Sebastian James, Dixons Carphone chief executive, at its Oxford Street store. Credit: Daniel Lynch
Sebastian James, Dixons Carphone chief executive

Dixons Carphone, the electrical retailer, is to launch mobile services in the UK that will also offer internet connectivity to the “smart” home appliances sold in its stores.

Under an agreement to use the telecoms network owned by Hutchison Whampoa’s Three, the retailer will sell branded mobile tariffs that will allow customers to change the terms of their use of minutes and data more easily.

Dixons Carphone will also offer mobile connections to customers buying connected devices such as laptops, tablets and home appliances. A reason given for the merger of Dixons with Carphone Warehouse last year was the opportunity to serve the entire internet of things market of connected devices.

“We will have something different from what is available elsewhere in the market with a more personalised service for the mobile customer that will let them tailor their price, minutes and data to their changing needs,” said Graham Stapleton, who runs the Carphone Warehouse operations in the wider retail business.

Mr Stapleton said the group had been working on the launch for nine months and had created a software platform to support services. “We have been working with Dixons about how to serve customers buying connected products such as TVs, laptops and desktop computers,” he said.

The mobile service, which will be launched in the summer, has yet to be given a brand name. Dixons Carphone also sells mobile contracts for the big network operators such as EE — which last week extended its deal — Vodafone and O2.

Carphone previously had a branded reseller deal with Vodafone that had about 700,000 customers under the Talk brand, but this will not be supported through Dixons Carphone stores in future.

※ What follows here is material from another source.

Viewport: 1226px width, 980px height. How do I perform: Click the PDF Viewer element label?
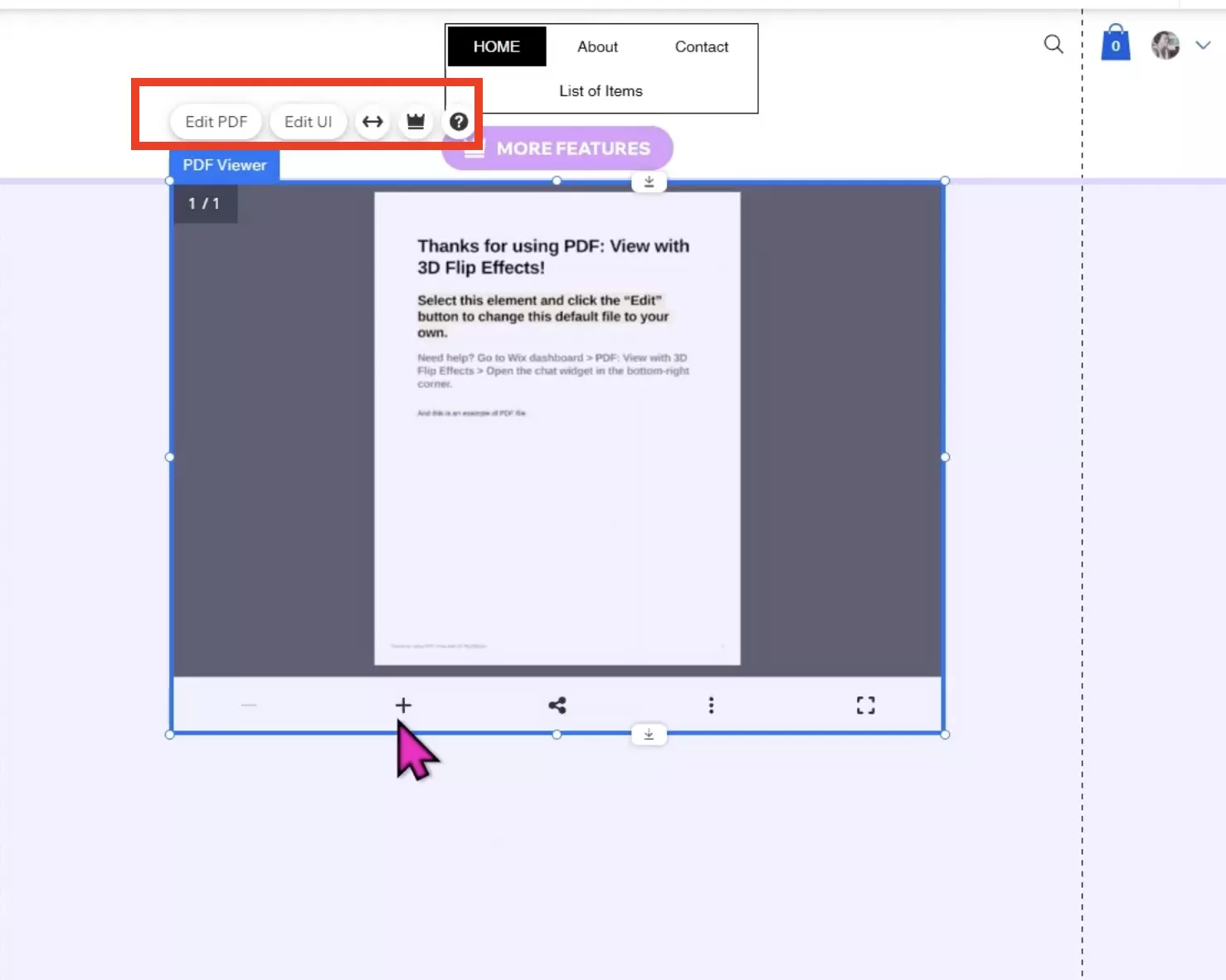point(223,165)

The deal has been struck as O2 and Three are locked in exclusive talks to merge their businesses in the UK. If combined the two groups would own one of the largest portfolios of spectrum — which is used to carry mobile calls — as well as the largest mast network. This means that the combined group would have the capacity to add other branded services to its network under wholesale agreements.

The deal with Three is the second big agreement in a week to bring a competitor to the mobile market following the decision by Sky to finally offer its own mobile services using O2 networks.

The launch of high-profile branded mobile offers from so-called “mobile virtual network operators” such as Sky and Dixons Carphone is seen by analysts as a means of strengthening the argument to regulators from O2 and Three that their merger will not undermine competition in the UK.

Analysts point to the existence of a healthy market for alternative branded providers such as Virgin Media, TalkTalk and Tesco Mobile.

There could also be other brands set up to take advantage of any requirement by the regulator to open up the combined networks to create competition. Similar mergers in Germany and Ireland have been allowed, but with the caveat that they must set aside capacity on networks for rivals to use at low wholesale prices.